Saying, God hath forsaken him; pursue and seize him, for there is none to deliver.
12 O God, wees niet verre van mij; mijn God! haast U tot mijn hulp.
O God, be not far from me; my God, hasten to my help.
13 Laat hen beschaamd worden, laat hen verteerd worden, die mijn ziel tegen zijn; laat hen met smaad en schande overdekt worden, die mijn kwaad zoeken.
Let them be ashamed, let them be consumed, that are adversaries to my soul; let them be covered with reproach and dishonour that seek my hurt.
14 Doch ik zal geduriglijk hopen, en zal al Uw lof nog groter maken.
But as for me, I will hope continually, and will praise thee yet more and more.
15 Mijn mond zal Uw gerechtigheid vertellen, den gansen dag Uw heil; hoewel ik de getallen niet weet.
My mouth shall declare thy righteousness, [and] thy salvation all the day: for I know not the numbers [thereof].
16 Ik zal heengaan in de mogendheden des Heeren HEEREN; ik zal Uw gerechtigheid vermelden, de Uwe alleen.
I will go in the might of the Lord Jehovah; I will recall thy righteousness, thine alone.
17 O God! Gij hebt mij geleerd van mijn jeugd aan, en tot nog toe verkondig ik Uw wonderen.
O God, thou hast taught me from my youth, and hitherto have I proclaimed thy marvellous works:
18 Daarom ook, terwijl de ouderdom en grijsheid daar is, verlaat mij niet, o God, totdat ik dezen geslachte verkondige Uw arm, allen nakomelingen Uw macht.
Now also, when I am old and greyheaded, O God, forsake me not, until I have proclaimed thine arm unto [this] generation, thy might to every one that is to come.
19 Ook is Uw gerechtigheid, o God, tot in de hoogte; Gij, Die grote dingen gedaan hebt; o God! wie is U gelijk?
And thy righteousness, O God, reacheth on high, thou who hast done great things: O God, who is like unto thee?
20 Gij, Die mij veel benauwdheden en kwaden hebt doen zien, zult mij weder levend maken, en zult mij weder ophalen uit de afgronden der aarde.
Thou, who hast shewn us many and sore troubles, wilt revive us again, and wilt bring us up again from the depths of the earth;
21 Gij zult mijn grootheid vermeerderen, en mij rondom vertroosten.

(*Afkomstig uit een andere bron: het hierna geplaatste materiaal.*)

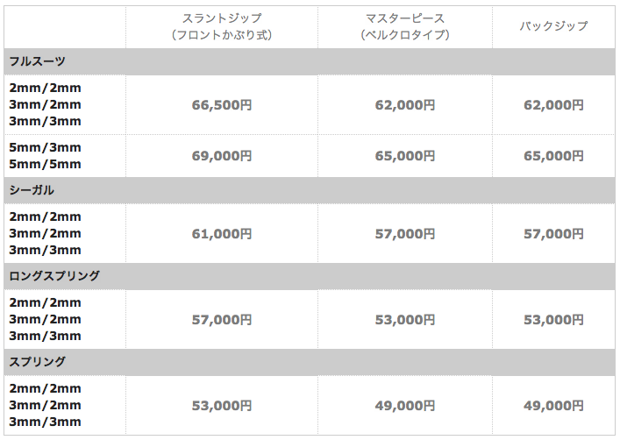
Task: Click the 69,000円 price cell
Action: 222,156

Thou wilt increase my greatness, and comfort me on every side.
22 Ook zal ik U loven met het instrument der luit, Uw trouw, mijn God; ik zal U psalmzingen met de harp, o Heilige Israels!

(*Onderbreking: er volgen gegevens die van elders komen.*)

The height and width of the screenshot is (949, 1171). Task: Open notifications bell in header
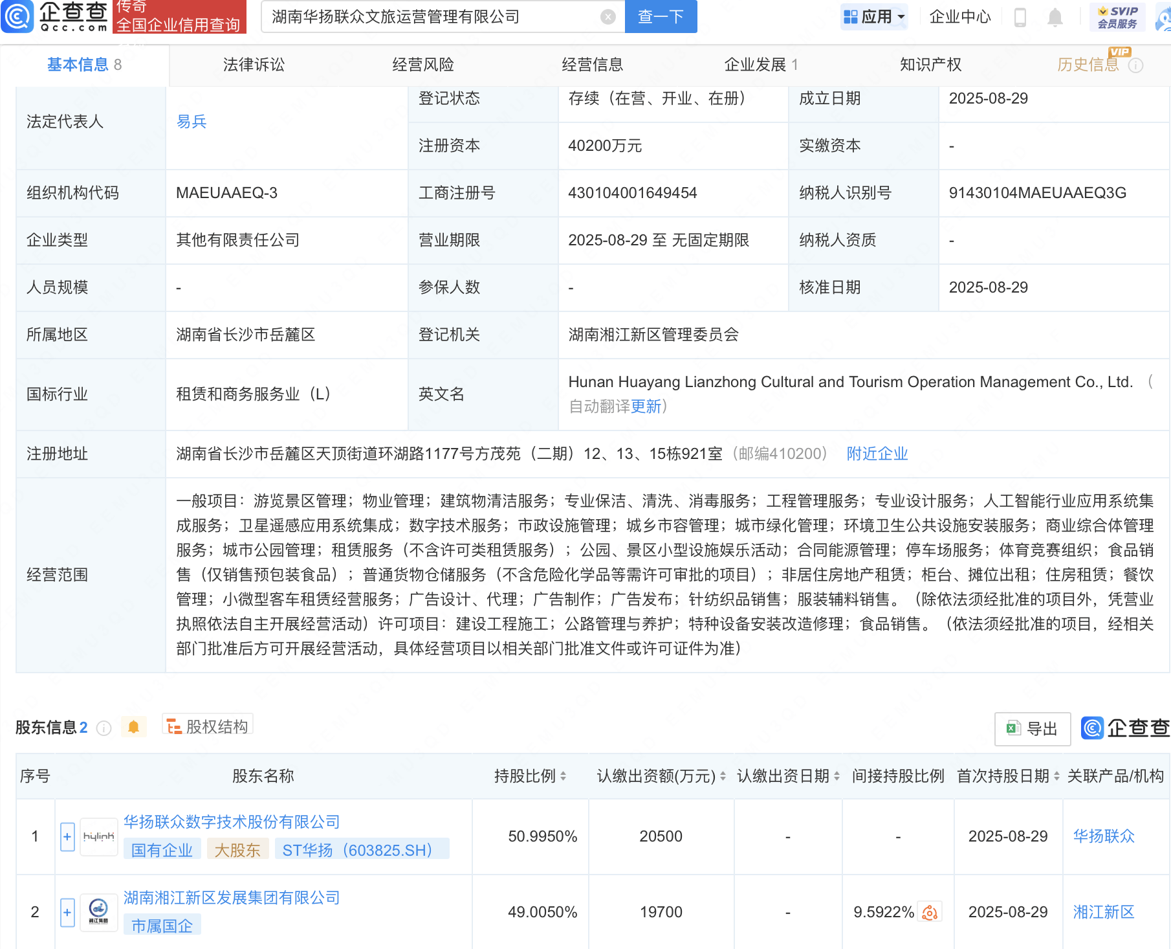[1055, 17]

I will also praise thee with the psaltery, even thy truth, my God; unto thee will I sing psalms with the harp, thou holy One of Israel.
23 Mijn lippen zullen juichen, wanneer ik U zal psalmzingen, en mijn ziel, die Gij verlost hebt.

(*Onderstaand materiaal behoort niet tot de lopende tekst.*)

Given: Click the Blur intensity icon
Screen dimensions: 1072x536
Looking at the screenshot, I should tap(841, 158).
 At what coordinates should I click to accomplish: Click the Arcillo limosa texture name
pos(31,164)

My lips shall exult when I sing psalms unto thee; and my soul, which thou hast redeemed.
24 Ook zal mijn tong Uw gerechtigheid den gansen dag uitspreken, want zij zijn beschaamd, want zij zijn schaamrood geworden, die mijn kwaad zoeken.
My tongue also shall talk of thy righteousness all the day; for they shall be ashamed, for they shall be brought to confusion, that seek my hurt.